Past. Dio del Cielo! e quando vedesti tutto ciò, figliuolo?
Cl. Testè, testè: non ho più chiusi gli occhi, dopo sì orribili cose. Quegli infelici non saran per anche freddi sotto l’acque, e l’orso non avrà ancora metà desinato colla carne del gentiluomo: egli sta ora divorandolo.
Past. Vorrei esser stato vicino, per soccorrere quel povero vecchio.
Cl. (a parte) Ed io vorrei che foste stato accanto alla nave per sussidiarla, sarebbe stata ugual carità.
Past. Orrore, orrore! Ma guarda qui, figlio, e benedici la tua buona fortuna; tu hai incontrati uomini morti, ed io vìvi. Guarda quel che merita d’esser guardato. Vedi tu il bel mantelletto che cuopre la figlia del gentiluomo? Raccogli ora quell’inviluppo, ed esamina quel che contiene. Mi fu predetto che sarei stato arricchito dalle fate; quest’è qualche fanciullo recatomi da loro. Sciogli quei nastri: che hai tu trovato costà?

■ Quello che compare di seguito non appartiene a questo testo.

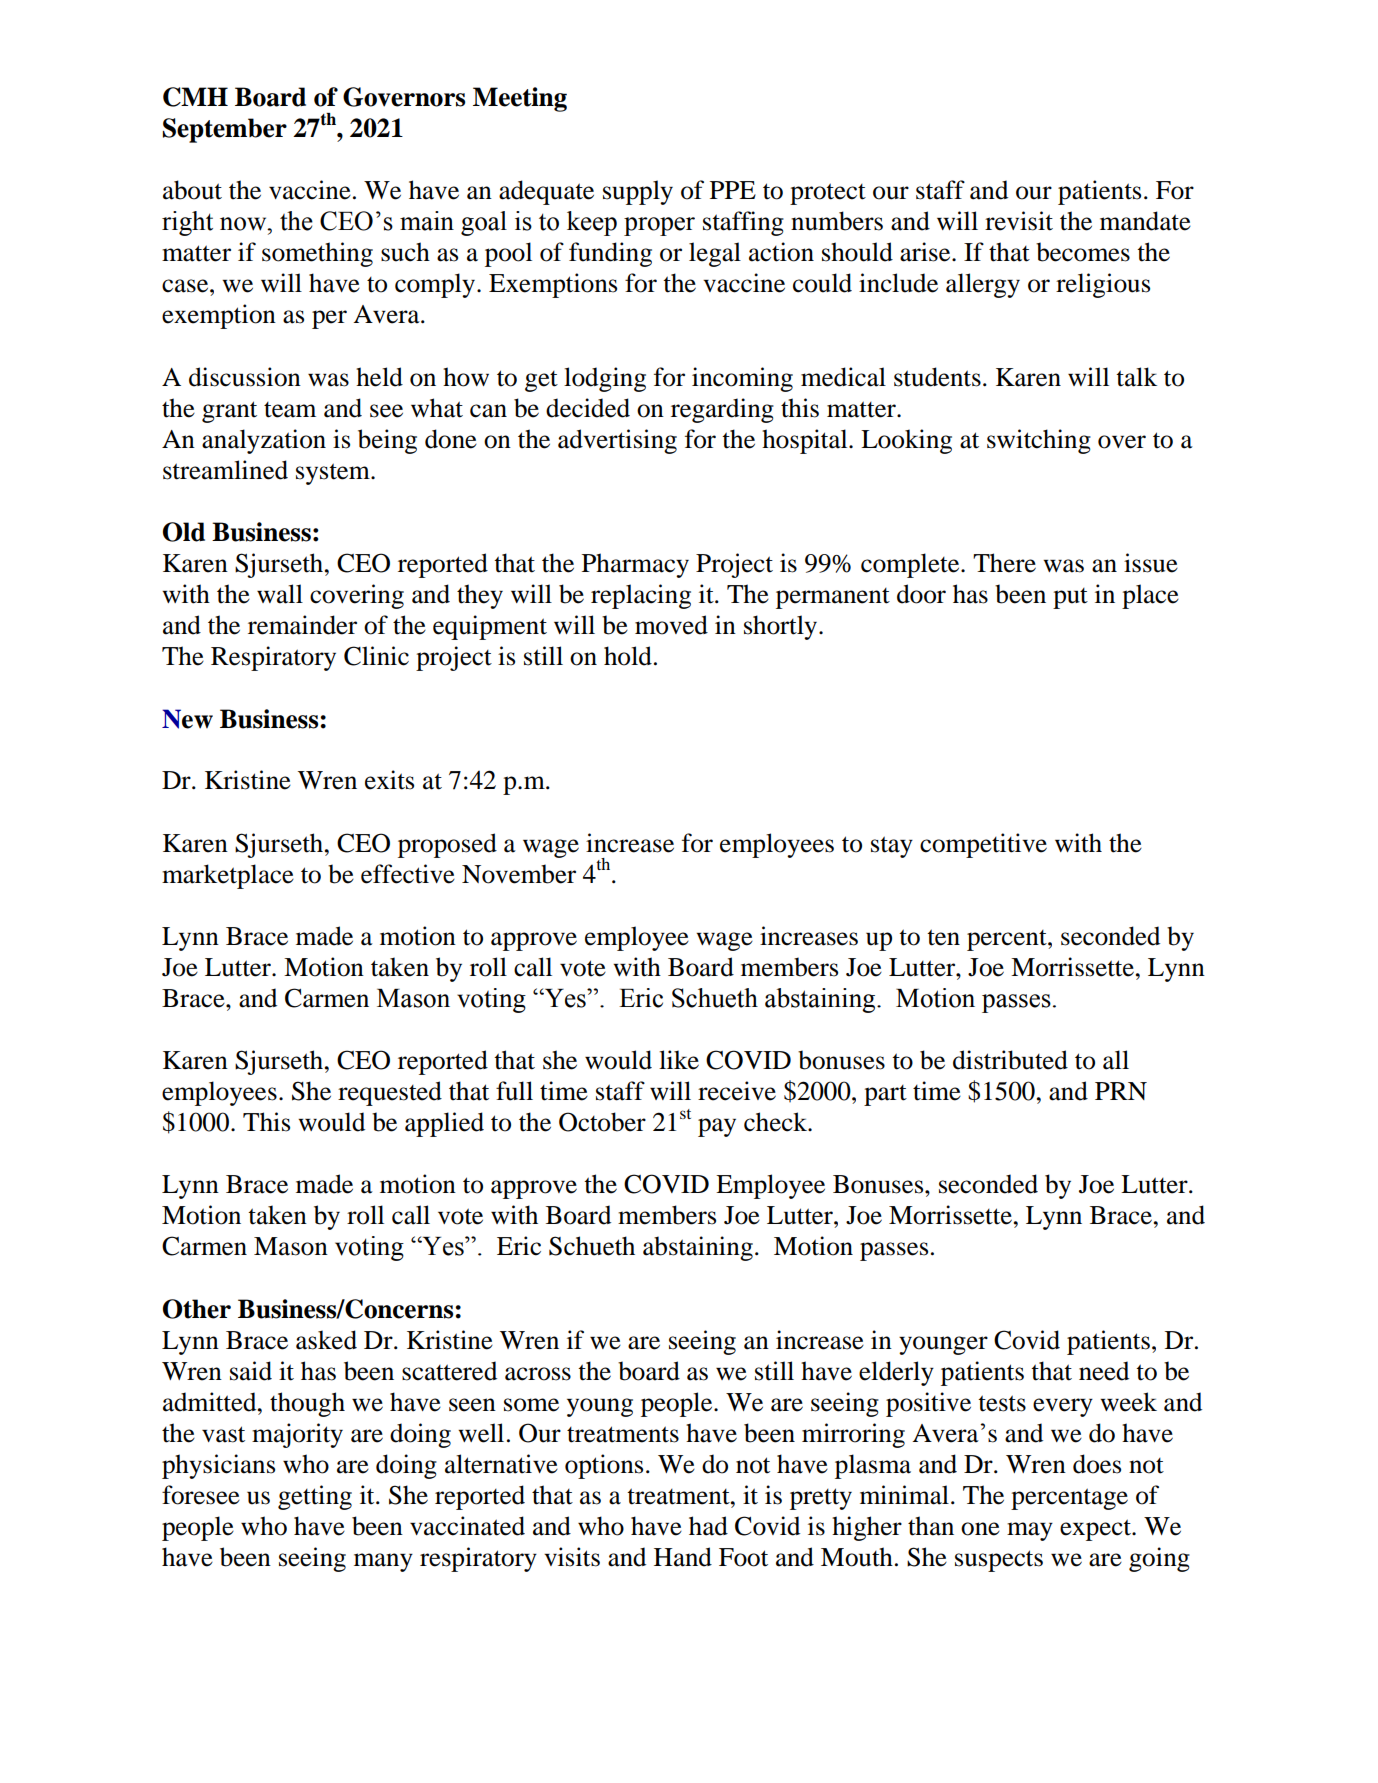 The height and width of the screenshot is (1783, 1378). I want to click on distributed, so click(1010, 1060).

Cl. Voi fate fortuna nei vostri ultimi giorni; se i peccati della vostra giovinezza vi son perdonati, dovete ben vivere. Eccovi oro.

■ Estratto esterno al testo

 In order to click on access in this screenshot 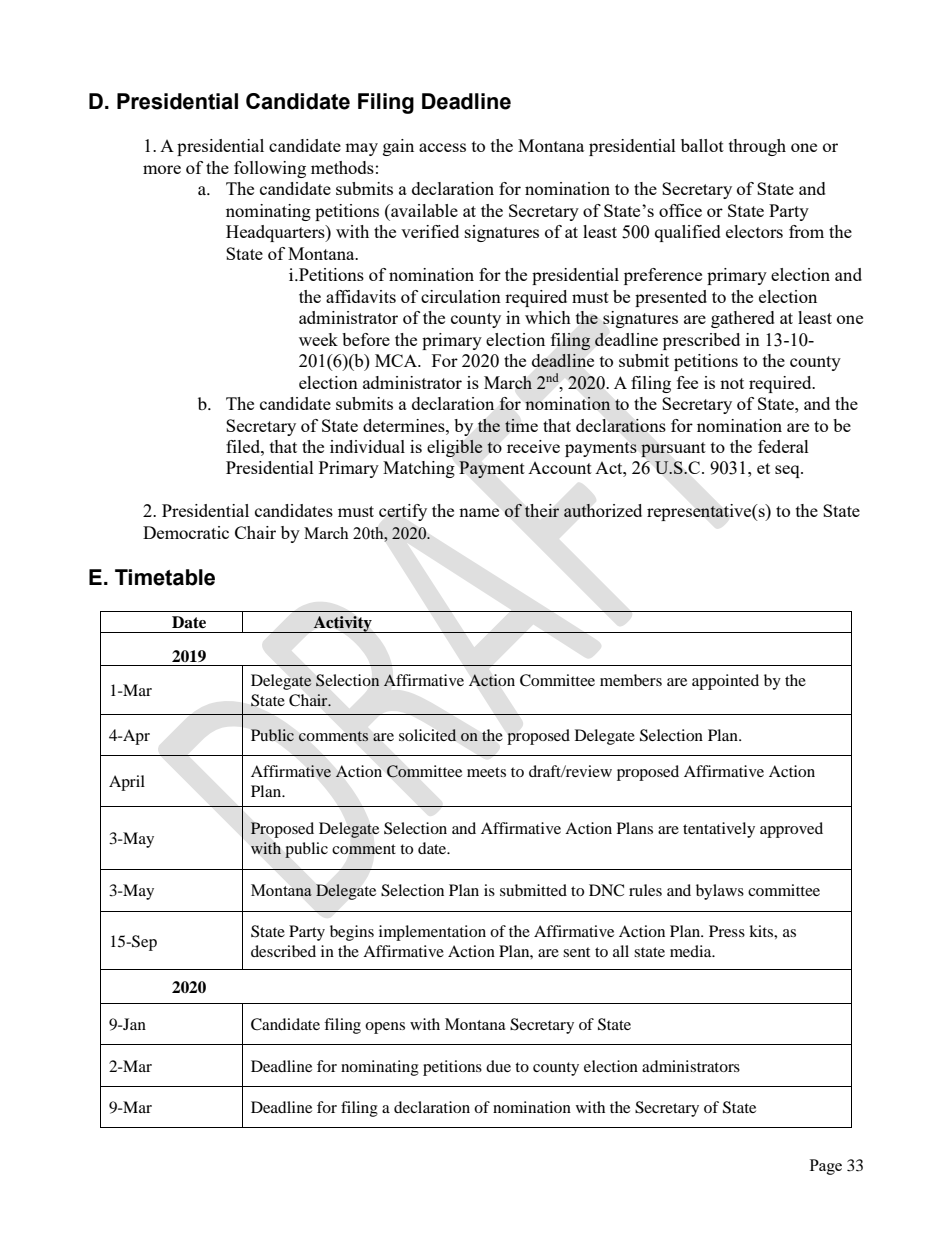, I will do `click(442, 147)`.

Past. È oro delle fate, raccoglilo presto, nascondilo, e corri alla capanna per la più breve. Nascemmo felici, garzone, e per esserlo sempre, basterà che siamo segreti. — Le mie pecore vadano dove vogliono. — Vieni, mio caro figlio, prendiamo la via più corta.
Cl. Tornate voi per la più corta con quello che avete trovato; io vado a vedere se l’orso ha neanche lasciato quel gentiluomo, e quanto ne ha divorato: gli orsi non sono mai feroci, se non quando provano la fame: se qualche cosa ha lasciato, la sepellirò.
Past. È una buona opera; se potrai riconoscere da quello che resterà del suo corpo qual uomo era, vienimi a cercare per farmelo vedere.
Cl. Lo farò, e voi mi aiuterete a sepellirlo.